EXERCISE OBJECTIVE
An identical copy of all the records is what the answer must contain.

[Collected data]
──────────────────────────────
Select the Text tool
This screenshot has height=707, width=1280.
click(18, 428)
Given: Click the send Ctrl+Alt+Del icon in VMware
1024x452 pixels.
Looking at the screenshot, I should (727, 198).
──────────────────────────────
TASK SOLUTION
Select the Text tool
This screenshot has height=707, width=1280.
click(18, 428)
Given: Click the send Ctrl+Alt+Del icon in VMware
1024x452 pixels.
Looking at the screenshot, I should (727, 198).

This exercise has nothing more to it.